We could get into a debate on the ethics of eating meat full-stop.
For vegans, eating any animal product, be that meat, or dairy, or honey, would be unethical entirely.
For vegetarians often the reason behind the choice is animal welfare, but there are health reasons as well that come into play.
For any meat-eaters, reducetarians and flexitarians out there (those who want to reduce their meat consumption but not cut it out of their diets altogether), here’s the opening to a dialogue on the ethics of eating grass-fed meat and dairy – versus eating non-grass-fed produce.
Firstly, let’s consider the life of the animal. I think we can all say with some certainty that if someone’s going to eat meat, it’s better the animal lived a full and rich life, living with fresh pasture underfoot.
For animals raised purely for their meat or for the purpose of milk or egg production, given no access to pasture or time with their young, who are kept in dark and cramped conditions and not considered animals at all, life can be quick, and unpleasant. By keeping animals confined in large numbers their ability to follow their natural instincts is inhibited. We try to embrace these natural instincts and hope that our animals feel at home on the farm, free to move around as they would in their natural environment.
For a conscientious meat-eater, surely the better choice is to choose the creature who has experienced the freedoms of living as nature intended – roaming freely across pasture, eating a diet which it would enjoy if it were living as an animal not purely raised for consumption and spending time with its own kind, and raising its young.
There are cattle lots, battery farms and high-intensity farms across the world that use techniques to “pack em’ in” and raise them fast, where young are removed from their mothers, discarded if they don’t meet certain gender or size quotas, and are treated solely as commodities – losing all sense of their true identity – that of sentient animals.

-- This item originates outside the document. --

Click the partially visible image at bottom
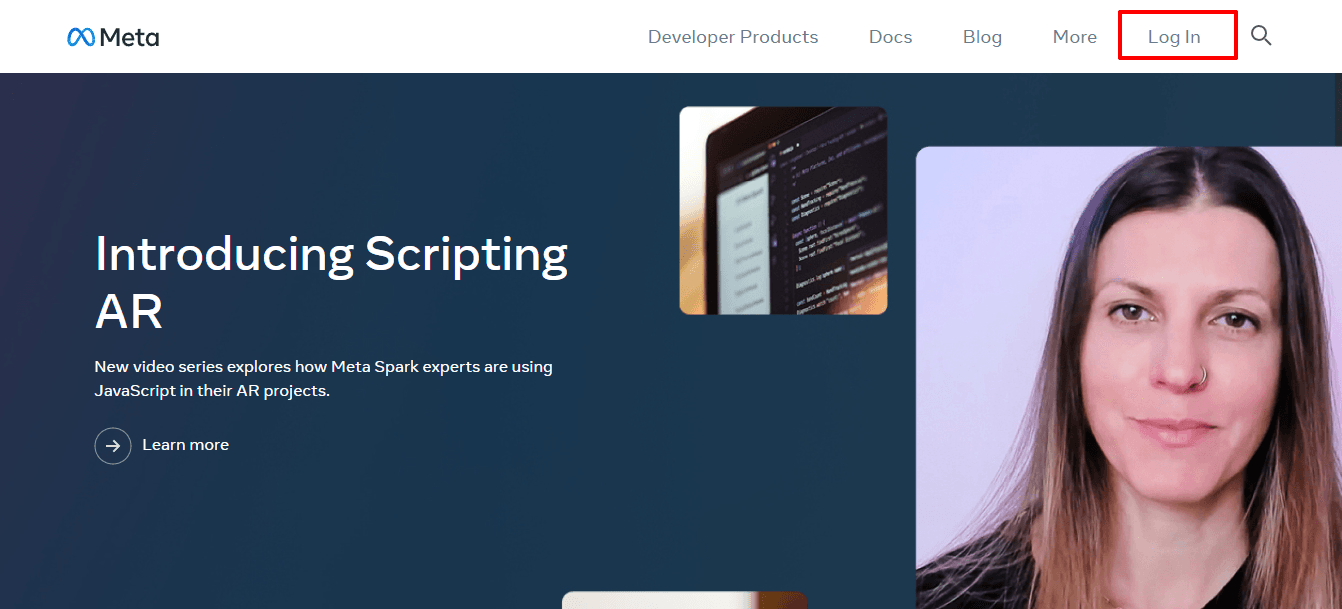Viewport: 1342px width, 609px height. [x=684, y=600]
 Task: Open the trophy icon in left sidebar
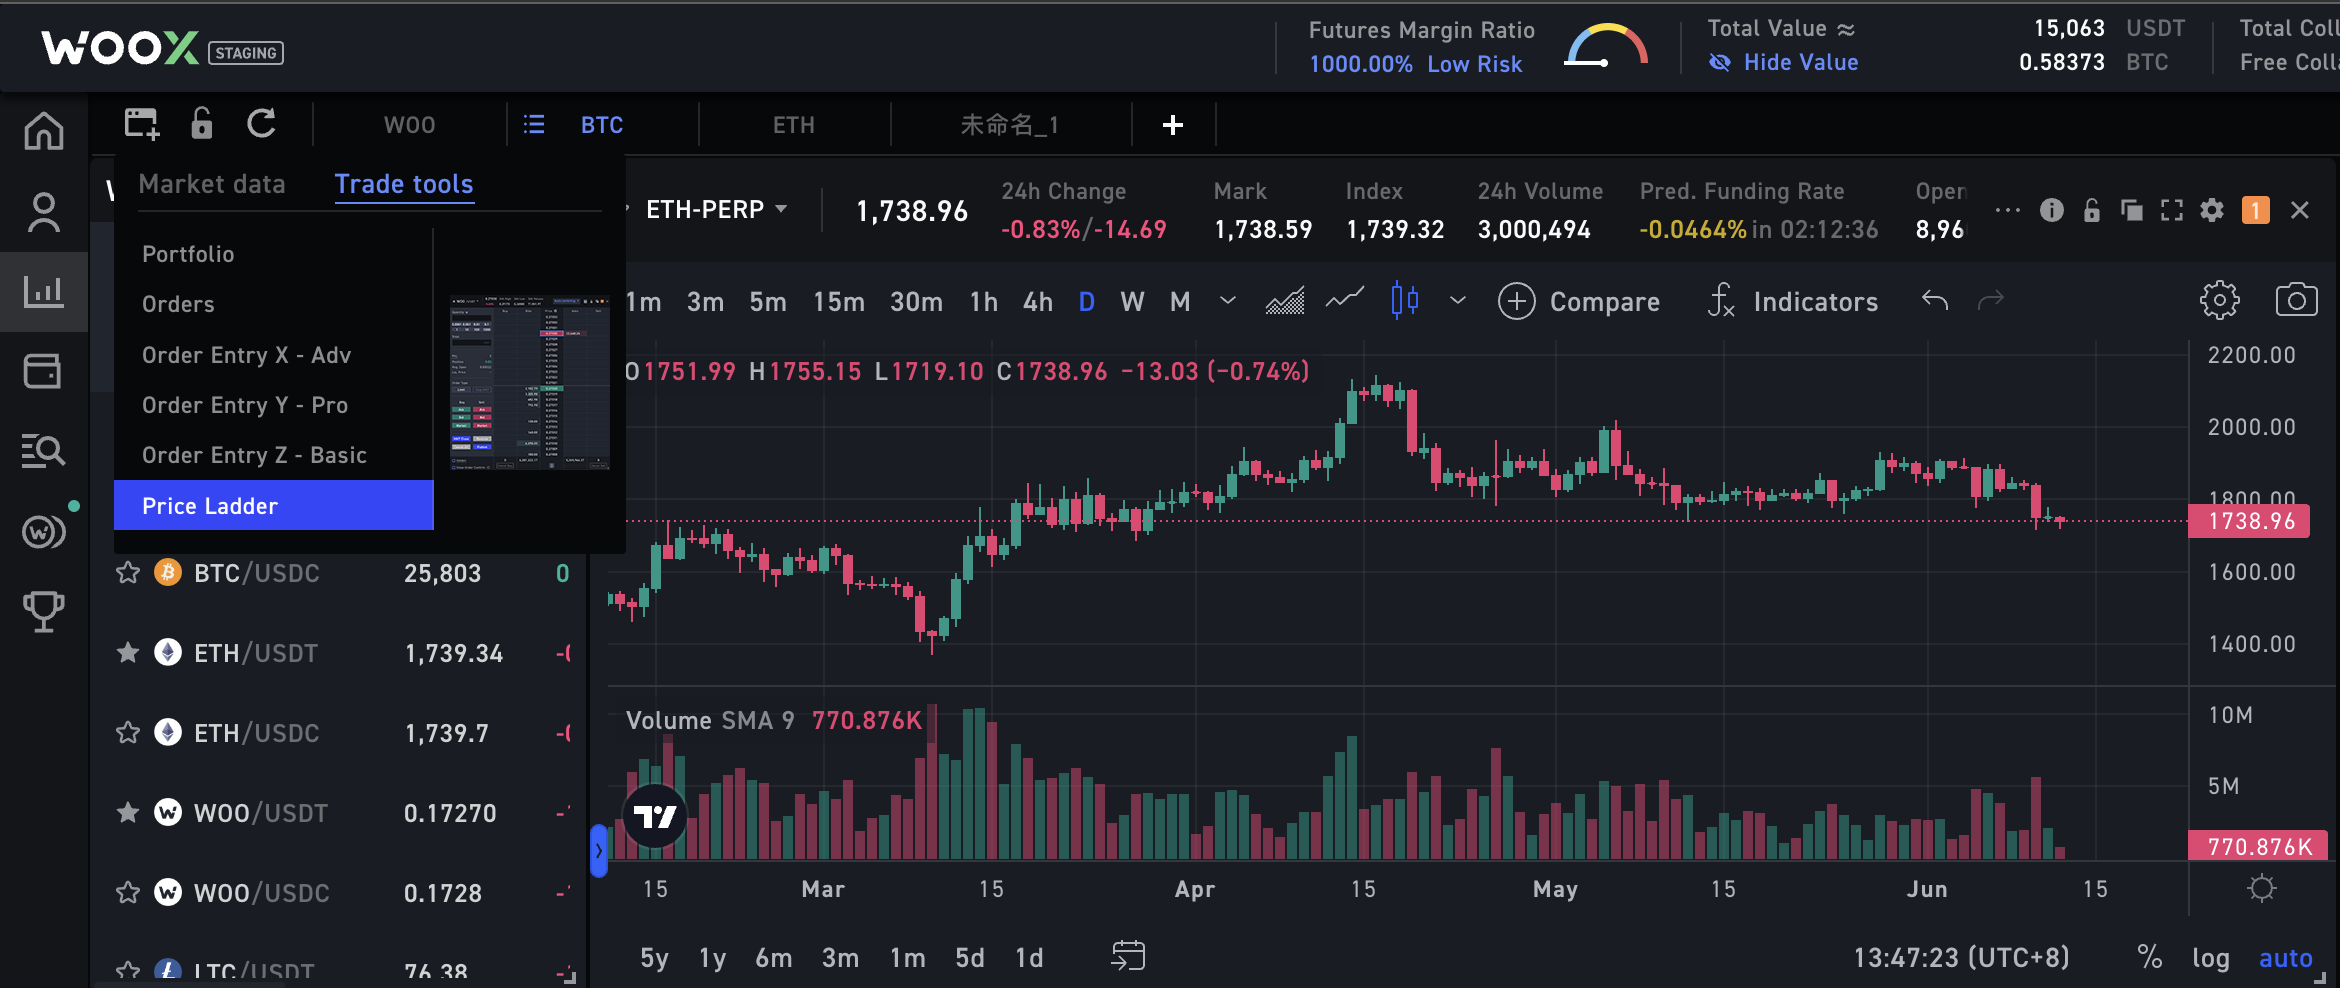tap(44, 611)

We appreciate not everyone agrees with livestock farming of any sort, but our approach is to embrace the natural environment and respect our animals during their lives so that for the time they are here they are happy and healthy, socialising with other animals, bringing up their young.
We will never meet everyone’s ethical standards. There will always be those who oppose eating meat and dairy entirely and believe that farming should involve only plant crops, but cattle and dairy farmers are trying to meet a demand. At Farm2Fork we are not catering for the masses, but we are trying to produce the very best meat we can in the most ethical way.
We encourage healthy animal behaviours, the kind of behaviour you won’t witness in many industrialised farms. We mimic the animal’s natural lifestyle and although the animal is ultimately being produced for meat, it will have experienced a life worth living before its death.
Our grass-fed animals live on pasture year round and follow a grazing method that encourages biodiversity. We let them live as naturally as they can, and we hope that this makes your choice much easier when it comes to buying meat.